I am seldom as profoundly affected by an op-ed piece as I was by Frank Rich in Sunday’s NY Times.
What the Great Recession has crystallized is a larger syndrome that Obama tapped into during the campaign. It’s the sinking sensation that the American game is rigged — that, as the president typically put it a month after his inauguration, the system is in hock to “the interests of powerful lobbyists or the wealthiest few” who have “run Washington far too long.” He promised to smite them.
No president can do that alone, let alone in six months. To make Obama’s goal more quixotic, the ailment that he diagnosed is far bigger than Washington and often beyond politics’ domain. What disturbs Americans of all ideological persuasions is the fear that almost everything, not just government, is fixed or manipulated by some powerful hidden hand, from commercial transactions as trivial as the sales of prime concert tickets to cultural forces as pervasive as the news media.
Though President Obama was elected by appealing to the liberal wing of the Democratic Party, liberals are now marginalized on the edge. With no one farther left Obama has shifted farther right knowing we’ve no place else to go.

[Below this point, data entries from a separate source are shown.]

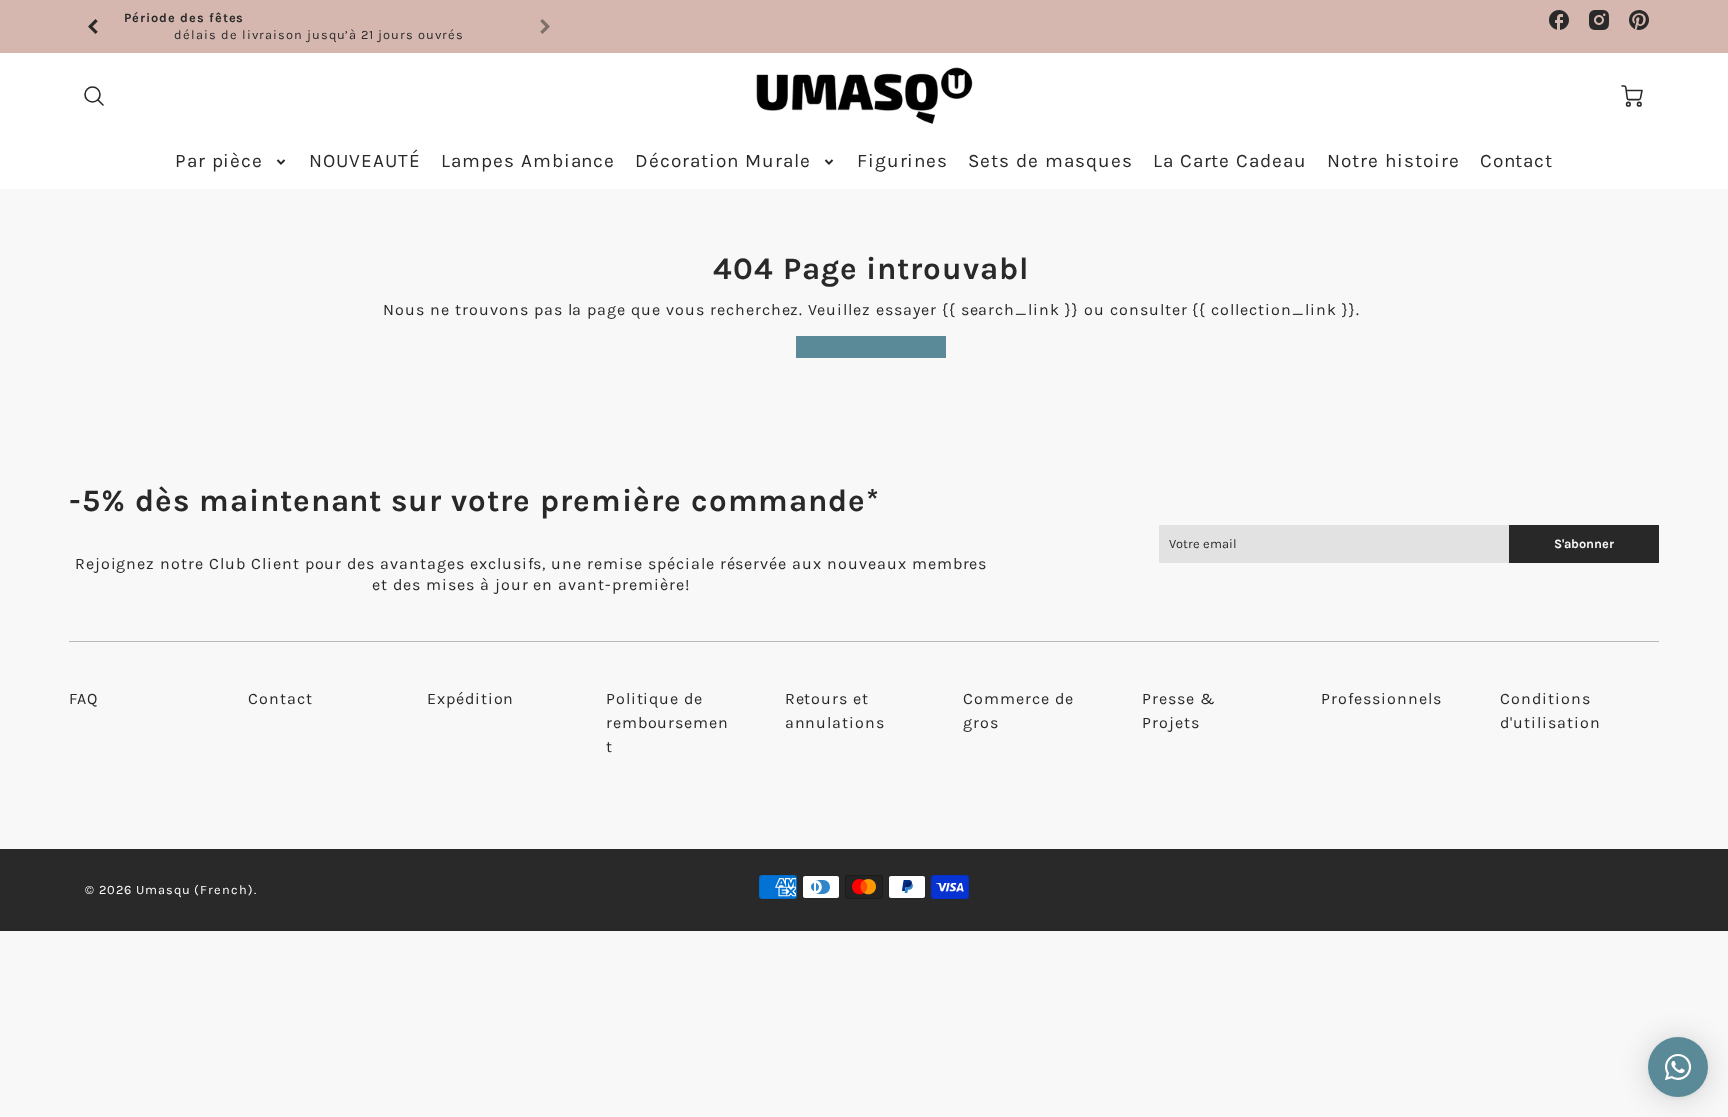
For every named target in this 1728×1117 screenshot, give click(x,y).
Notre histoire (1393, 161)
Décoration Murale (722, 161)
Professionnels (1381, 698)
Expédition (471, 698)
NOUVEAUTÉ (365, 161)
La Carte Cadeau (1230, 161)
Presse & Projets (1179, 710)
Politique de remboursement (668, 722)
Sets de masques (1050, 161)
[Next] (544, 27)
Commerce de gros (1018, 710)
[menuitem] (232, 161)
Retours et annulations (835, 710)
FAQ (83, 698)
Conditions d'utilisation (1550, 710)
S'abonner (1584, 543)
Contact (1517, 161)
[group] (319, 26)
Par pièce (219, 161)
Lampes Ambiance (528, 161)
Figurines (903, 161)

I understand this move to the center as a strategy, but I am left feeling unclean and used. Don’t use me to make your boyfriend jealous.
It’s not just health care that has me bugged. It’s all sorts of national security issues reaching back to policies of the Bush administration that need to be unwound.
To me liberalism is just another name for idealism. Good deeds should be rewarded. Bad deeds should be punished. Governmental rules should encourage good behavior. We continue to do the opposite.
President Obama was nominated and then elected heavily on the backs of people who feel as I do–and he himself made promises to that effect.
There is no satisfaction in this airing of my angst.